Cuando empezamos en su día a vivir
la libertad, allá a finales de los setenta,
los límites venían impuestos por
el sentido común. La libertad de uno,
nos decían, termina donde empieza la libertad del otro. Y todos lo entendíamos. Es más, todos estábamos de acuerdo con esta interpretación tan
lógica. Eran tiempos en que no
necesitábamos ni juristas ni ningún catedrático de lo constitucional, que lo
interpretara.
Han pasado años y a las nuevas
generaciones no les satisface la lógica de sus mayores. Aquel respeto al vecino ya no está en su
constitución. Necesitan ir bordeando el
abismo y provocar aquella adrenalina al rozar la línea roja en vez de mantener
un equilibrado pulso mental.
Y a estos jóvenes
envalentonados se les han unido viejos
rockeros que en su momento quedaron huérfanos de espacio público. Eran los antisistema de antes, y son los
antisistema de ahora. La libertad del
vecino no me incumbe, pero sí le incumbe
a él, la libertad de mí mismo. Mi
libertad.
Por activa y por pasiva nos invaden
con comentarios, juicios y propaganda de
que en España no se garantiza la libertad de expresión. Que personajes como Puigdemont y Valtonyc son
represaliados por hacer uso del derecho fundamental a la expresión. Y lo
justifican recurriendo a sentencias de tribunales europeos.
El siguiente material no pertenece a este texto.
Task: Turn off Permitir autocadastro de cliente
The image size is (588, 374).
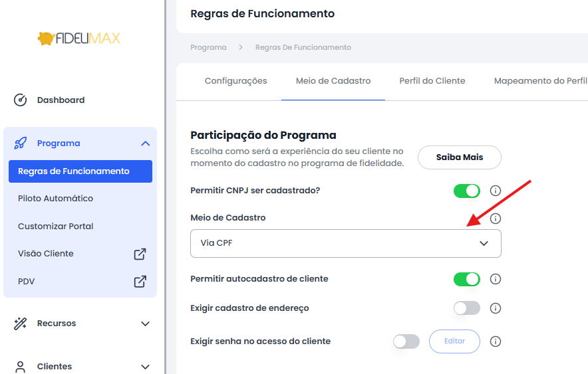Action: coord(467,279)
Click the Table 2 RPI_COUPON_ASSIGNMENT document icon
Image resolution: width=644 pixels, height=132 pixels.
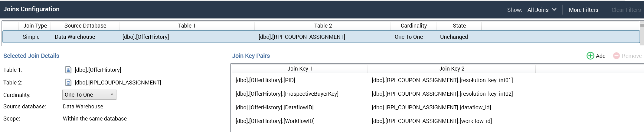[68, 82]
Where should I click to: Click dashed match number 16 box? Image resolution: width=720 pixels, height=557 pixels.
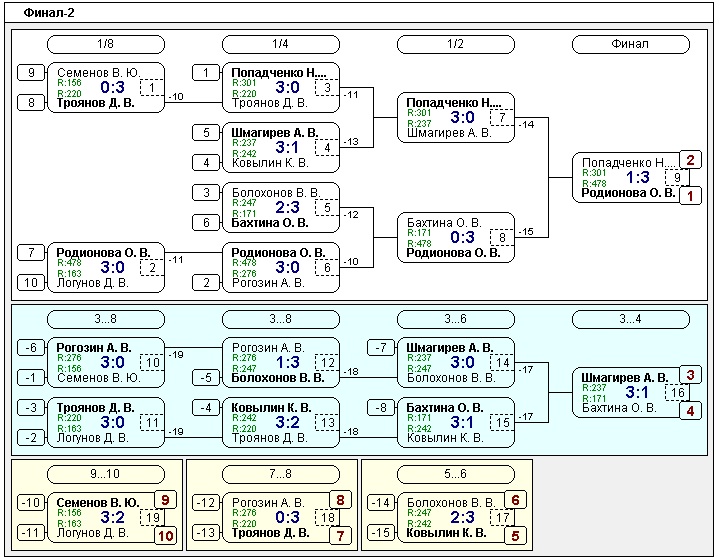click(x=678, y=392)
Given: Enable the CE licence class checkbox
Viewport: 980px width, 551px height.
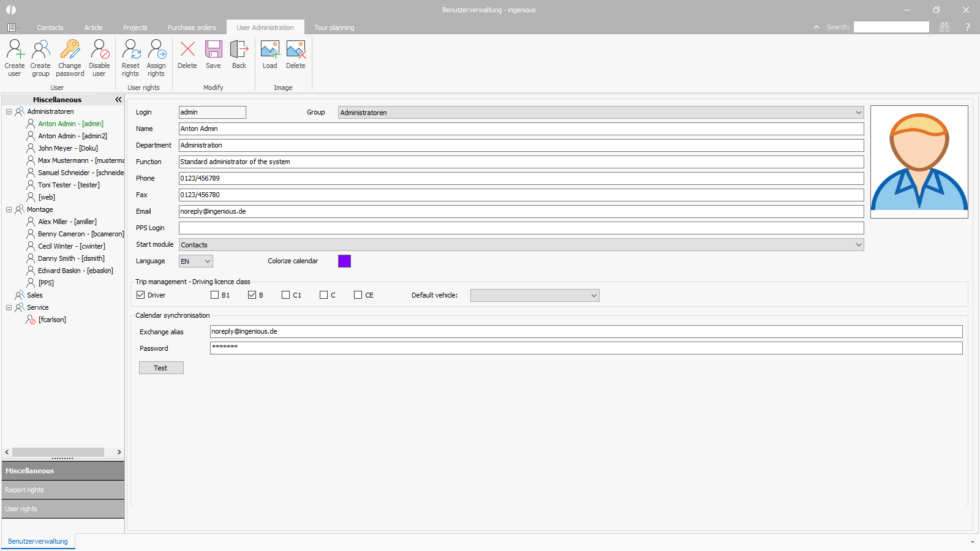Looking at the screenshot, I should [x=358, y=295].
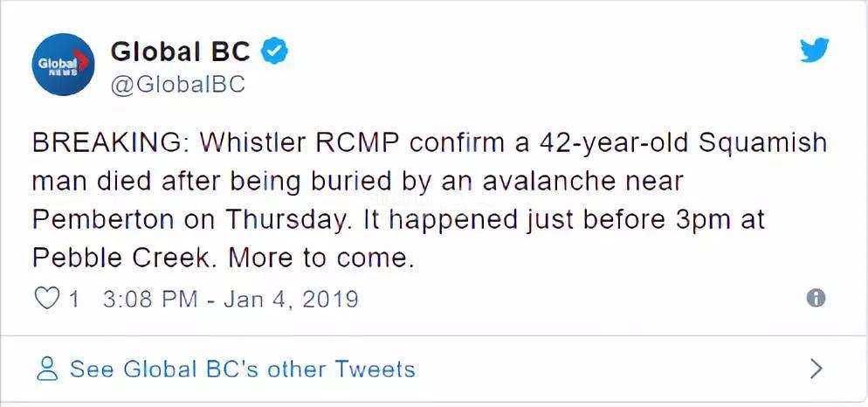Screen dimensions: 868x407
Task: Click the blue verified checkmark badge
Action: click(275, 52)
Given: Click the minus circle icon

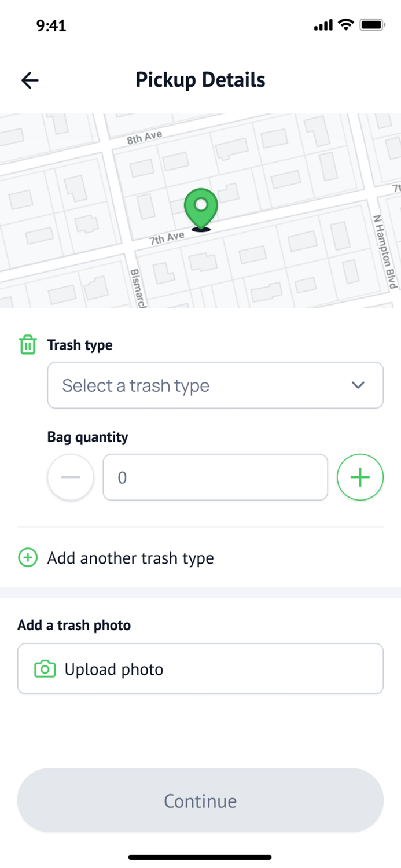Looking at the screenshot, I should (x=70, y=477).
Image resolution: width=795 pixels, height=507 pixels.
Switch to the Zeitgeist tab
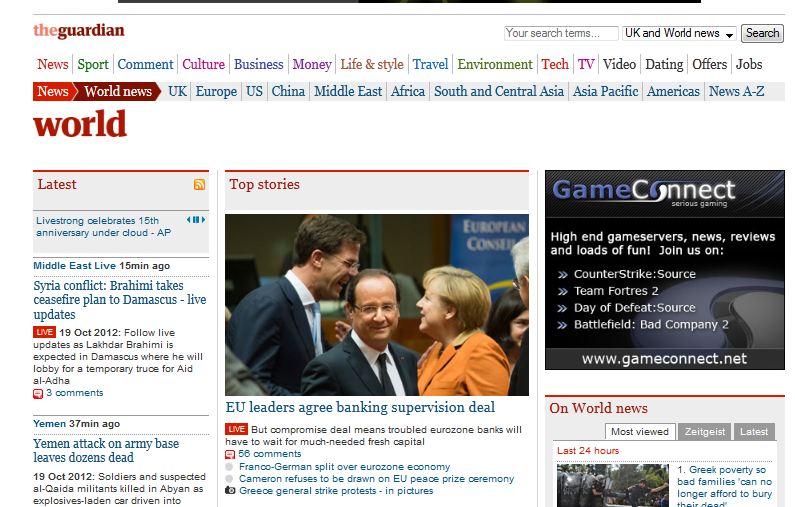point(704,432)
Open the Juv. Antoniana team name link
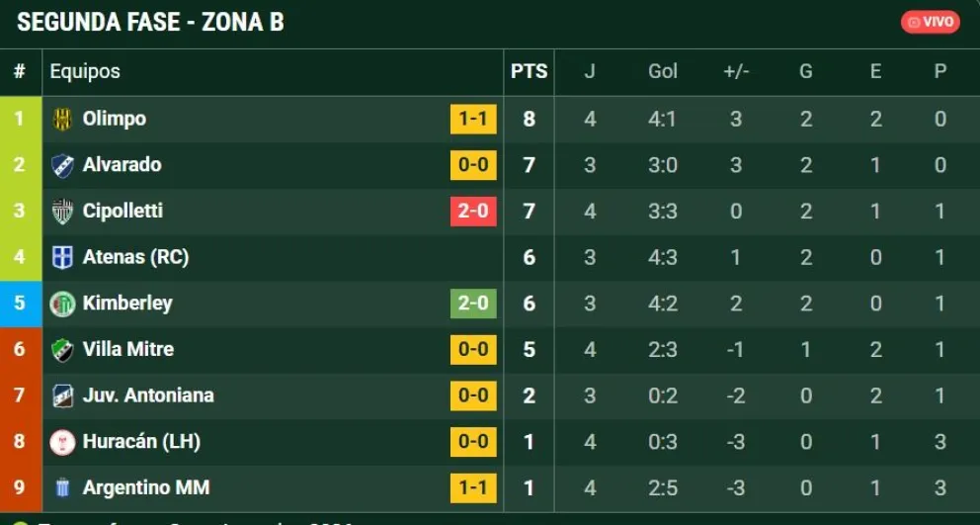 click(148, 395)
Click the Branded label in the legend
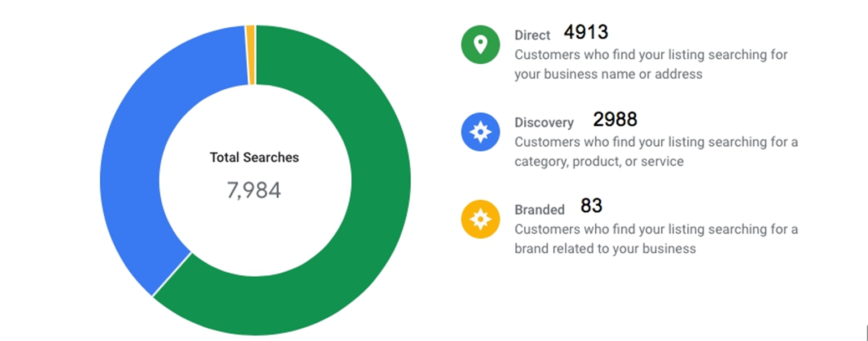 click(539, 210)
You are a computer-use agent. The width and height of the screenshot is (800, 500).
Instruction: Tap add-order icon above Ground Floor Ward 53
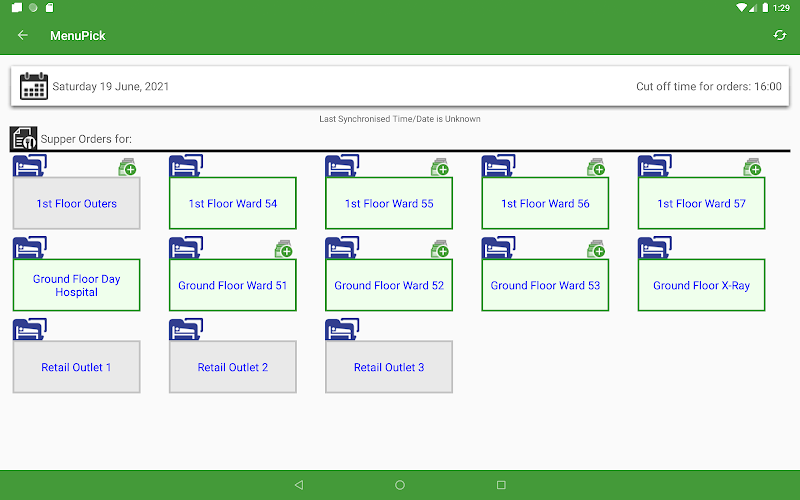coord(596,249)
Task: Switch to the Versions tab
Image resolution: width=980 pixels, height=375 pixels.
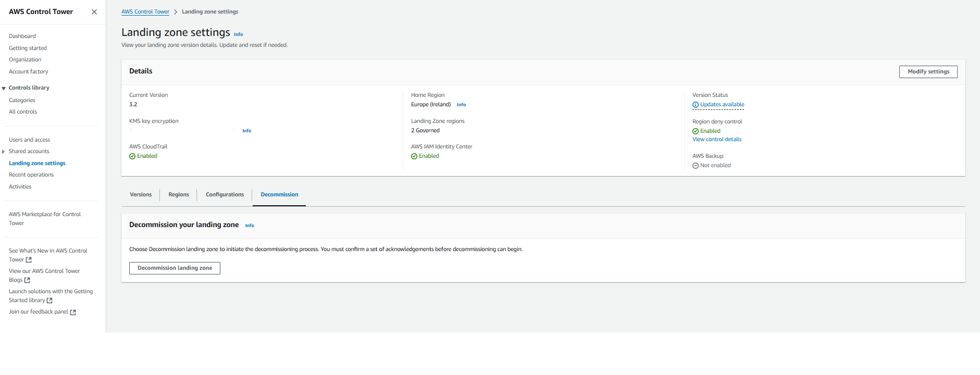Action: [141, 195]
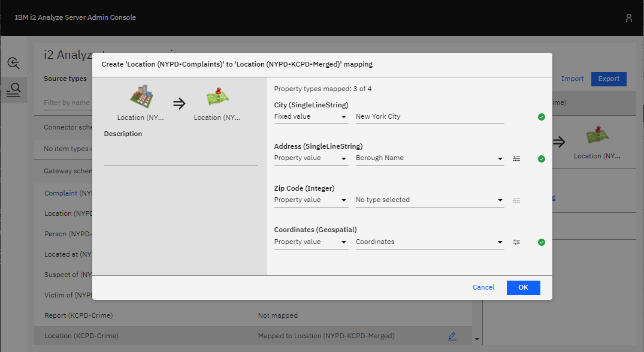
Task: Click the Export button
Action: point(609,79)
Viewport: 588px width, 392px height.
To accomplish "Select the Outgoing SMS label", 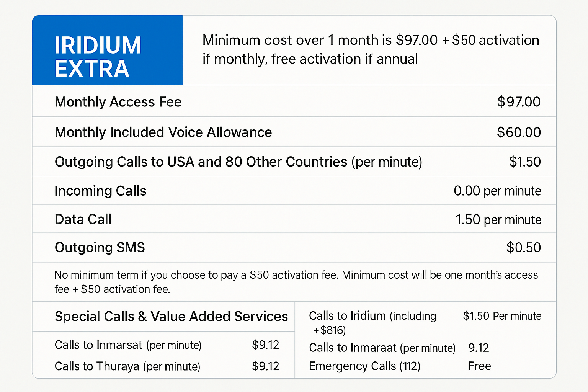I will tap(100, 247).
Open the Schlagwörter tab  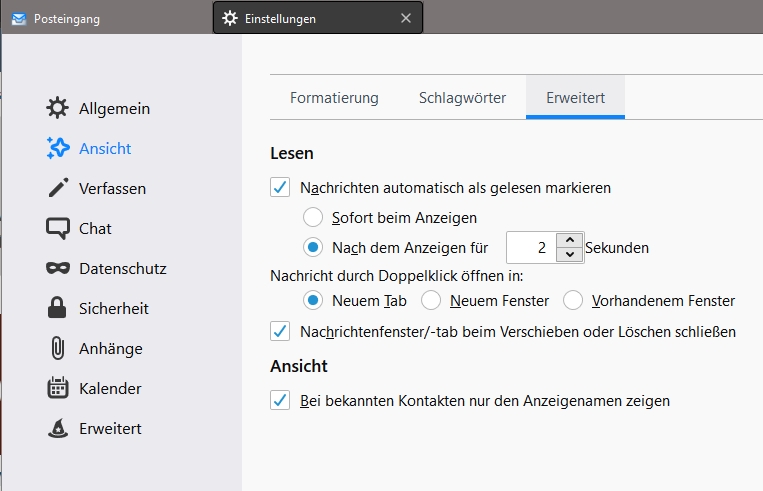[462, 98]
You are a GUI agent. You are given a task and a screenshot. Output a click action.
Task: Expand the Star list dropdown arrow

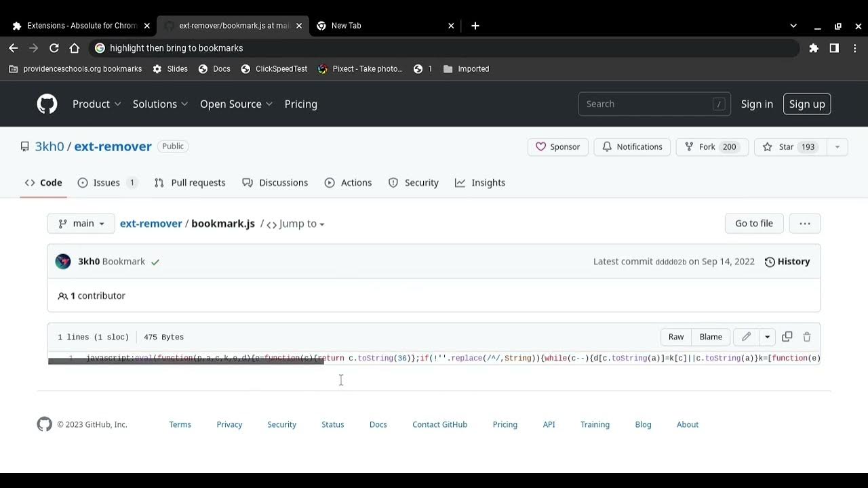tap(837, 147)
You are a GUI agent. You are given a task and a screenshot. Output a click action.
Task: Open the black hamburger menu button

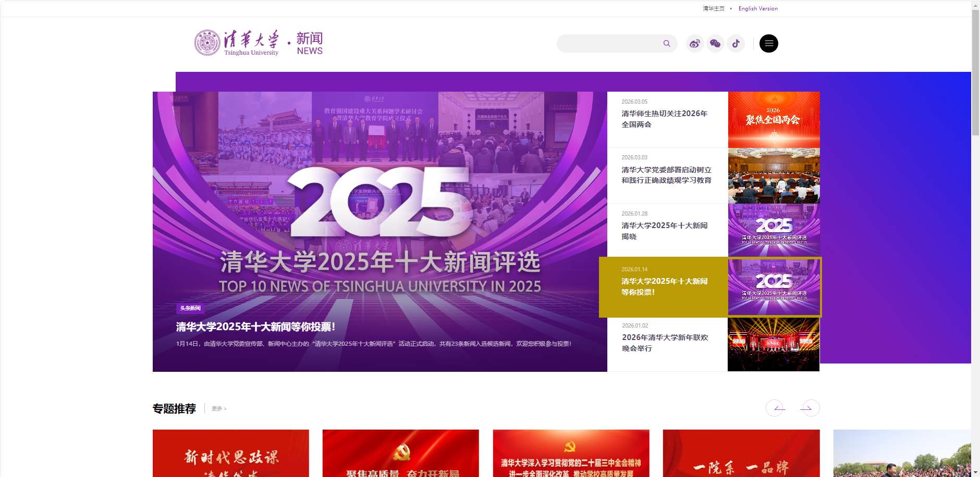click(x=768, y=44)
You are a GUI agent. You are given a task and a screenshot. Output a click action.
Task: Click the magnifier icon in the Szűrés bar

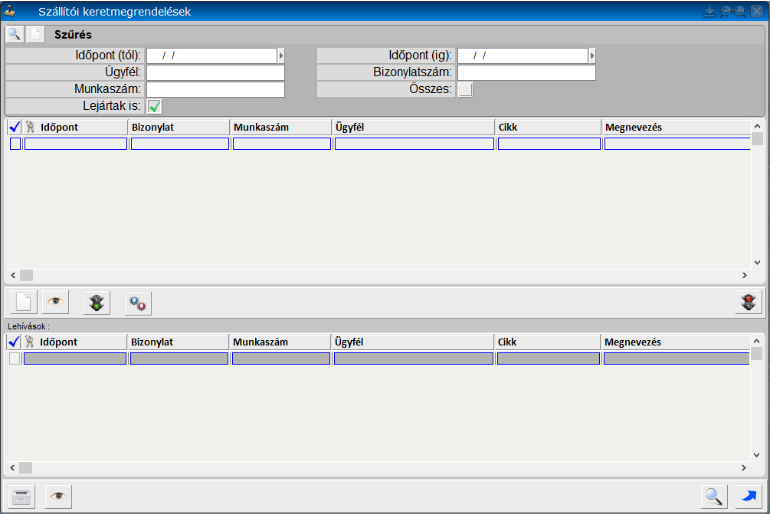point(14,34)
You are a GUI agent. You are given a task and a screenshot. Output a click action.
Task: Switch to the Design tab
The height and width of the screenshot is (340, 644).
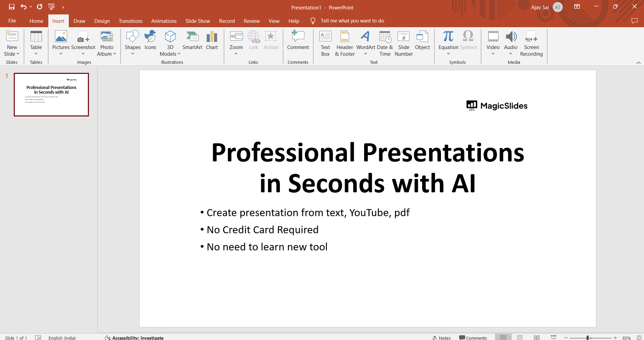pos(102,21)
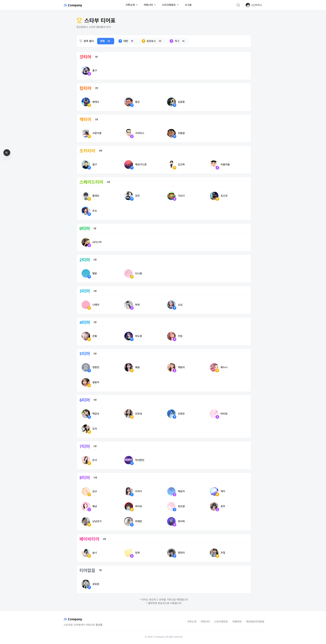The image size is (326, 644).
Task: Expand the 커뮤니티 dropdown menu
Action: [150, 5]
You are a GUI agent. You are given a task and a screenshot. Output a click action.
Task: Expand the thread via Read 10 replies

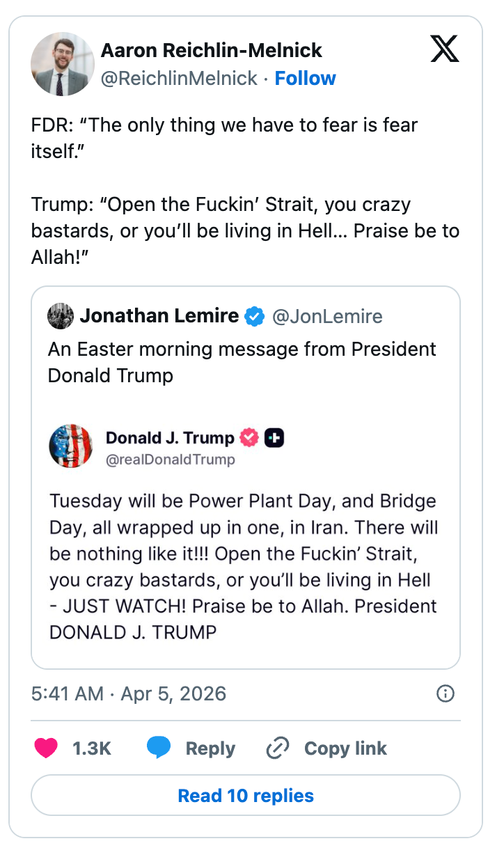[245, 795]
Queman fotografías y muñecos del
Jefe del Estado y lo justifican a esa libertad expresada en la sentencia del
tribunal de Estrasburgo de Derechos Humanos como una forma de libertad de
expresión política. Y nosotros que somos
tan garantes, vamos y lo acatamos.
Quien parece no acatar esta interpretación
del tribunal europeo es precisamente
Torra. El “muy honorable” al observar que a un muñeco diabólico que él
interpreta que simulaba a Puigdemont, lo pasean por las calles de Coripe, y lo
queman tras haberlo “matado” a tiros, durante su tradicional “Quema de Judas”,
le sienta fatal. Para Torra, allí ya no
hay libertad de expresión, sino un clarísimo delito de odio.
Volvemos a estar ante aquella línea
roja que separa la libertad del odio.
Volveremos a necesitar de alguien que interprete si aquel muñeco era el
mal representado en forma humana, o simplemente era Puigdemont. ¿Y si en vez de quemar un muñeco se hubiera
quemado una fotografía de Puigdemont o de Torra, sería lo mismo que quemar una foto del rey?
Vamos, que lo fácil lo han hecho
difícil.
Lo preocupante es que muchos siguen
el juego a esta panda de dictadores bolivarianos.
¡Con lo fácil que era antes respetar
al vecino!
PUBLICADO EL 2 DE MAYO DE 2019, EN EL DIARIO MENORCA.